Stability in Greece? EU Finance Ministers and the IMF Agree to Reduce Greece’s Debt

Posted on November 27th, 2012

EU Finance Ministers and the IMF Agree to Reduce Greece’s Debt.  Don’t Hold Your Breath Germany.

The International Monetary Fund and the EU Foreign Finance Ministers agreed today after weeks of failed attempts to reduce Greece’s foreign debt.  The package, achieved after twelve hours of negotiations overnight with international lenders will reduce Greece’s debt by 40 Billion Euros.  If projections are correct, Greek debt will be cut to 124% of GDP by 2020; foreign ministers also agreed to take additional steps to further reduce that number to 120%.  Without the agreement and the release of much needed financial aid, some economists forecasted that Greek debt would reach 190 to 200% of GDP within the next two years.  Those numbers would be unsustainable with the likelihood that Greece would be out of the EU.

The debt reduction package included a number of typically used financial tools, from a reduction of the interest rate on official loans, the extension of the maturity of Greece’s loans from the EFSF by 15 to 30 years and the granting of a 10 year interest payment deferral on the EFSF loans.  Talks surrounding the negotiations also alluded to an outright forgiveness of some of those loans in the future, but there was no public statement in that regard.

While the financial tools used in arriving at the package are typical, obtaining the support of northern Europe, particularly Germany was not.  German politicians are reluctant to go too far in supporting Greece right now as elections will take place next year and many German citizens continue to bristle at the impact that the bail out has on their pocketbook and economy.  Perhaps, to soften the reactions of German citizens, Germany insisted on earmarking revenue and aid payments into a strengthened “segregated account” to ensure that Greece actually services its debt.
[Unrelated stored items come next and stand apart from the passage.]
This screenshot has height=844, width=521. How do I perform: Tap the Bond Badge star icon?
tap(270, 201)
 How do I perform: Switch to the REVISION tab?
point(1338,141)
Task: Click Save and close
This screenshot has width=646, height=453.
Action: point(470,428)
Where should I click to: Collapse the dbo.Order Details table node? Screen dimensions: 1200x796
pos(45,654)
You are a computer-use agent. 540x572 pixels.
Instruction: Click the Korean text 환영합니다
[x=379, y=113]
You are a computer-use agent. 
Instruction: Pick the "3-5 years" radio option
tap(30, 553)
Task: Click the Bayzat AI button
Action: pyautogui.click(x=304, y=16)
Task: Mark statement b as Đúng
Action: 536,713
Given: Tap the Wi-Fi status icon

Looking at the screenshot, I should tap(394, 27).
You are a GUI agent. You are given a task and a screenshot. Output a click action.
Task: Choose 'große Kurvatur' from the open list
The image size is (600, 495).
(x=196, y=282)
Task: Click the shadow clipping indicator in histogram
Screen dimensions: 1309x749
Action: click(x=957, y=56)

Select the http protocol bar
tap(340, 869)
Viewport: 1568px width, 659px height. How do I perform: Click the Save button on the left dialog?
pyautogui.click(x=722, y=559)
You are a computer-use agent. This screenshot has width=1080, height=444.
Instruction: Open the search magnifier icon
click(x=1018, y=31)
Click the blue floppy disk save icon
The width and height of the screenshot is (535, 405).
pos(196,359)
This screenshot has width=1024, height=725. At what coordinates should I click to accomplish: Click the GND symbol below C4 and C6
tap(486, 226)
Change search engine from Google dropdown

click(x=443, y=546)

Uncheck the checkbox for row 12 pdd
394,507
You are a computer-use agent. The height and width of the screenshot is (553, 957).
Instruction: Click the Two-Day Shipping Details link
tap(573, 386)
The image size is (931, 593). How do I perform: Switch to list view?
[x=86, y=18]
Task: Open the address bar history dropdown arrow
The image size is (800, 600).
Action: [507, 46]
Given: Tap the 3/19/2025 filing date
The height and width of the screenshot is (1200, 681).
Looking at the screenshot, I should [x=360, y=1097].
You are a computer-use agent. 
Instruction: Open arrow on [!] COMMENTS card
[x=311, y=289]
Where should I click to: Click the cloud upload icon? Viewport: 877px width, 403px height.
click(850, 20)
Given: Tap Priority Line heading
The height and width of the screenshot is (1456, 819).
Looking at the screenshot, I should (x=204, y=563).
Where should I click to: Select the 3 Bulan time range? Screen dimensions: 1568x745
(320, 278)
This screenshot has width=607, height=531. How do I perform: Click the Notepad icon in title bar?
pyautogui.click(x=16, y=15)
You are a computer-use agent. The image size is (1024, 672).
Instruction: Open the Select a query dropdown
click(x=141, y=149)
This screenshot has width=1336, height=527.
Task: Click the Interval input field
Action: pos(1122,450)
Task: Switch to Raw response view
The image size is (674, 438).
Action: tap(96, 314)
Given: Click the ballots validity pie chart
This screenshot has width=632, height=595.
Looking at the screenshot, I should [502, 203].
All in all, should Greece be able to meet all of the conditions, the bail out will provide Greece with 43.7 Billion Euros in four installments.  The fund will release 34.4 Billion Euros in December allocating 23.8 Billion to banks and 10.6 Billion for Greece budget assistance.  The IMF will release its portion of the bail out, not quite one-third, after a repurchase of Greek debt has occurred over the next few weeks.

Following the announcement of the deal, the Euro gained strength, European stock shares increased to a three week high and German bonds, a safe haven for investors fell.

The deal still requires formal approval in EU, but passage is expected.  Votes are scheduled this week.